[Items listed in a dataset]
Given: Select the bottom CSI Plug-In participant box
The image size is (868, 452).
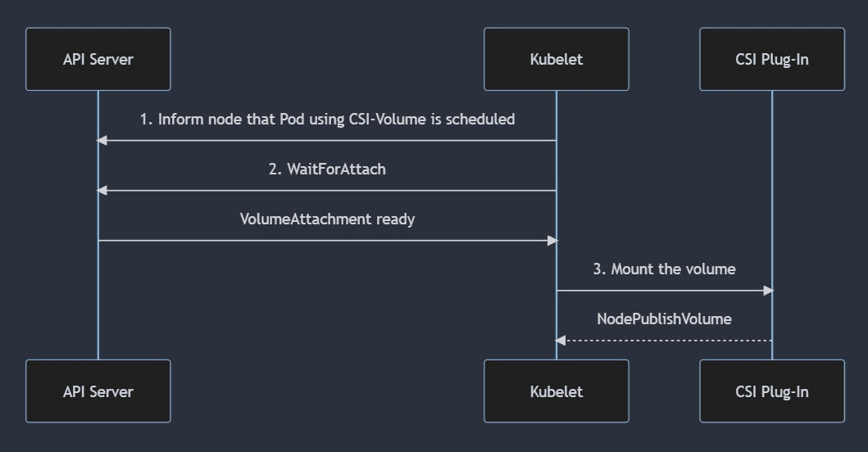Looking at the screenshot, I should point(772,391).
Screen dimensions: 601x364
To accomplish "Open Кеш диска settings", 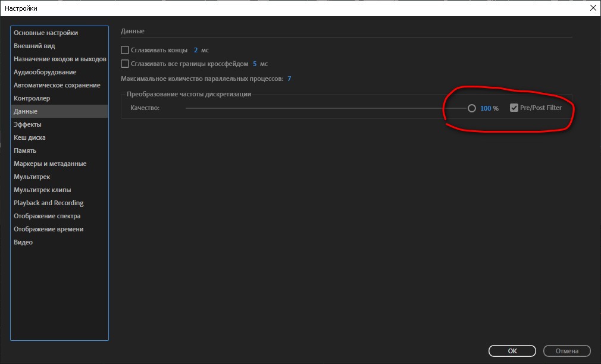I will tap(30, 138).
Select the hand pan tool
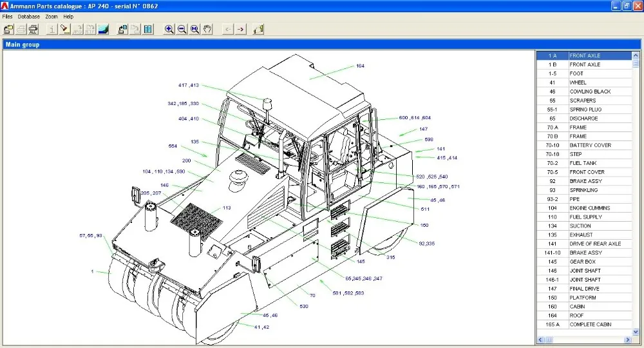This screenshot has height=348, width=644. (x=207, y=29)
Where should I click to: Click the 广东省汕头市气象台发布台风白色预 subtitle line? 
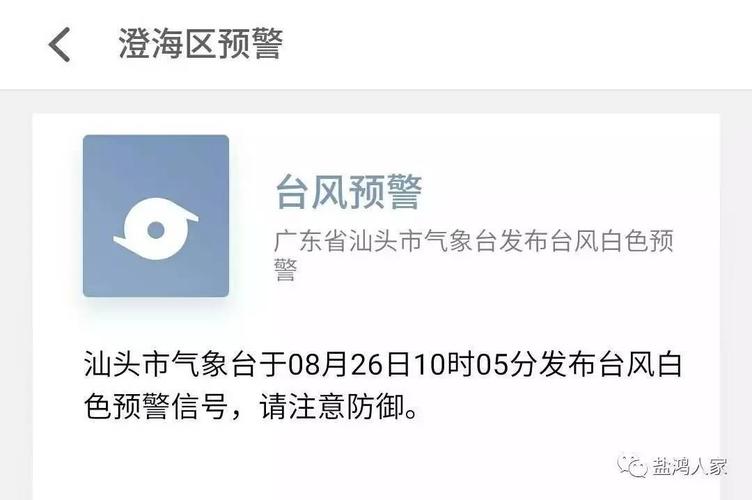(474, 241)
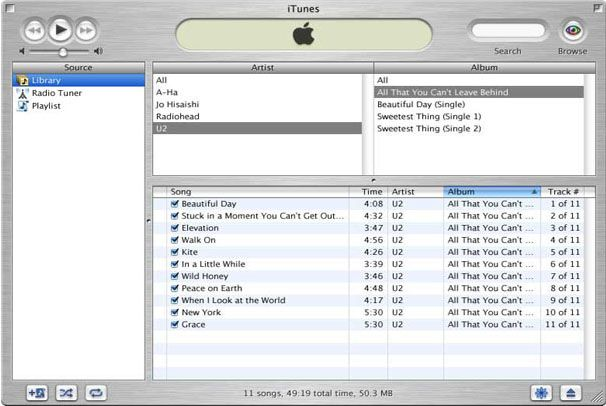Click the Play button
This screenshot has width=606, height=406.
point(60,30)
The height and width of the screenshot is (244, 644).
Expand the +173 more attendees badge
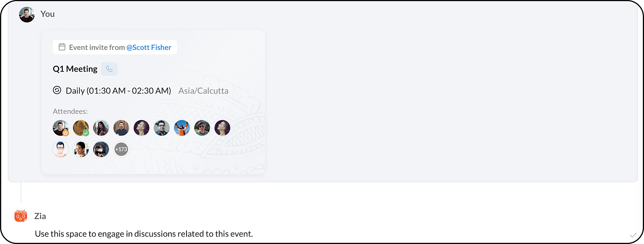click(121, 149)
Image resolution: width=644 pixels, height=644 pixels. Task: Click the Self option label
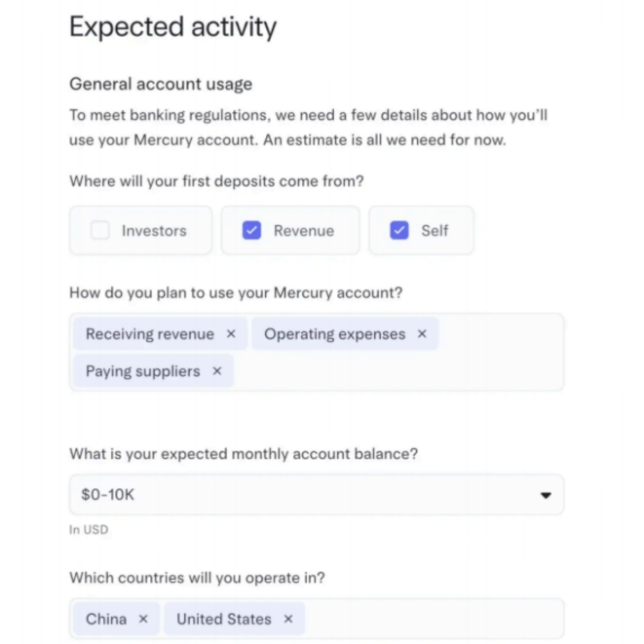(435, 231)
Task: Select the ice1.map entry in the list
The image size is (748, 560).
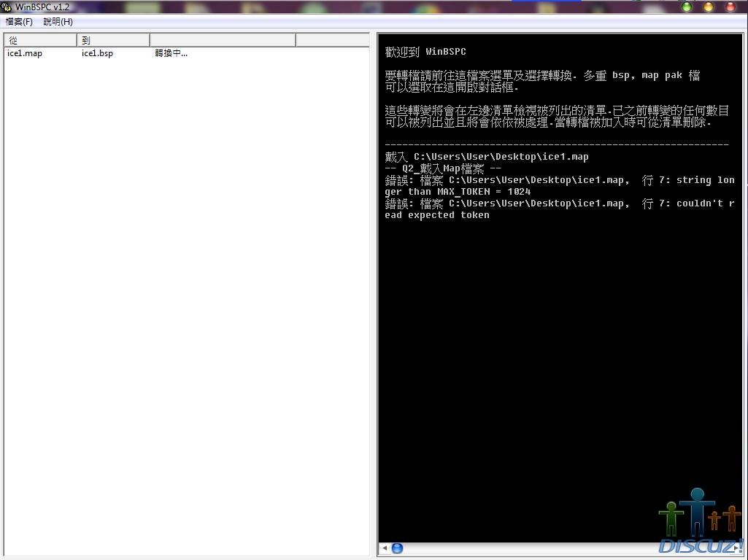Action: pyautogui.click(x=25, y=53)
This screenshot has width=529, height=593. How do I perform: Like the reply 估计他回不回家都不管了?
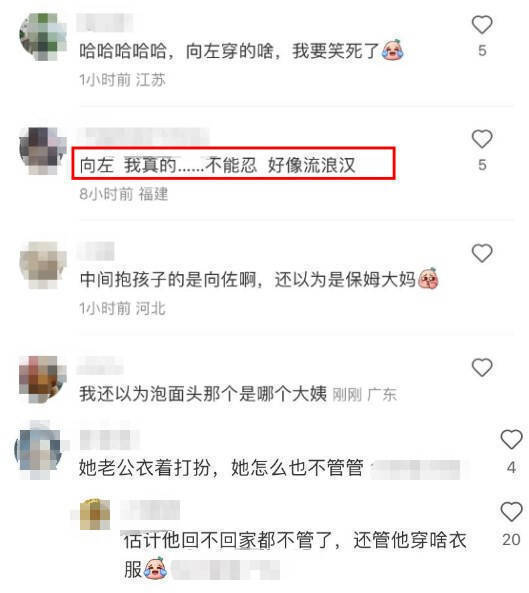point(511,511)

* * *

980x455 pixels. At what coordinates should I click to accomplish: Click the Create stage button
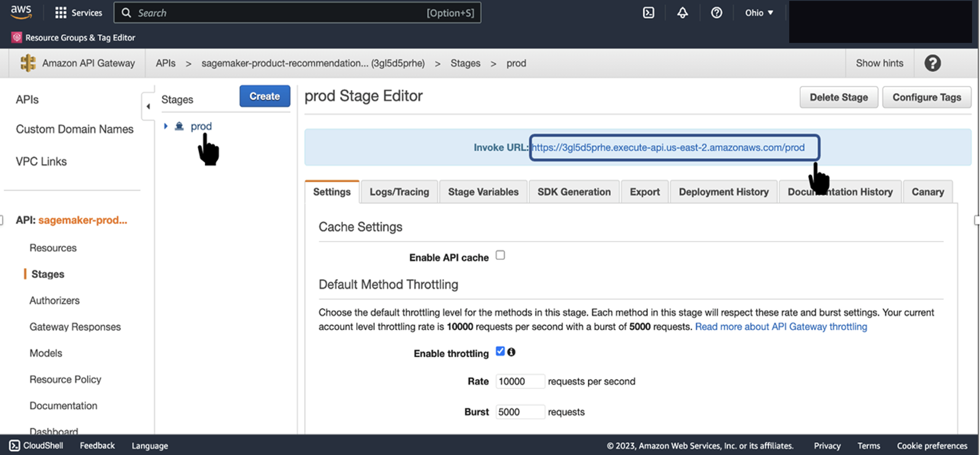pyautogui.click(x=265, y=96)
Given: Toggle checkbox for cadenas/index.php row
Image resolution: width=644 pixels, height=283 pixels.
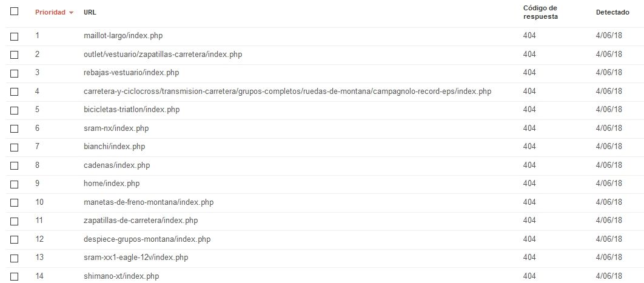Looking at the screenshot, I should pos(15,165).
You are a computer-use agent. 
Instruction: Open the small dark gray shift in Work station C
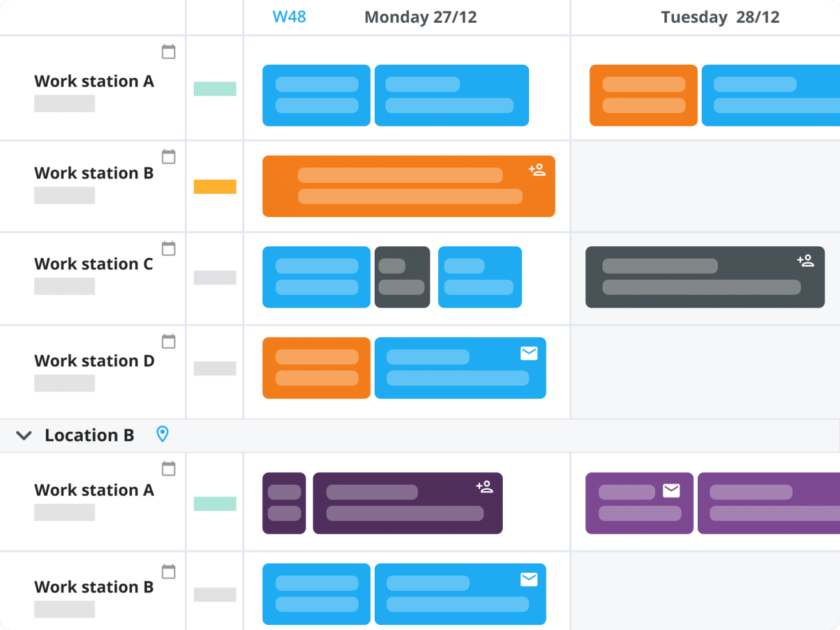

● DIRECTIONS: What should come back is an exact copy of the lines above from the line with "980x455 pixels. At" to the line with "Instruction: Open the", both included, minus the pictures.

● FINAL ANSWER:
980x455 pixels. At what coordinates should I click to accomplish: Click the Create stage button
pyautogui.click(x=265, y=96)
Given: Toggle checkbox for cadenas/index.php row
Image resolution: width=644 pixels, height=283 pixels.
Looking at the screenshot, I should pos(15,165).
You are a computer-use agent. 
Instruction: Open the small dark gray shift in Work station C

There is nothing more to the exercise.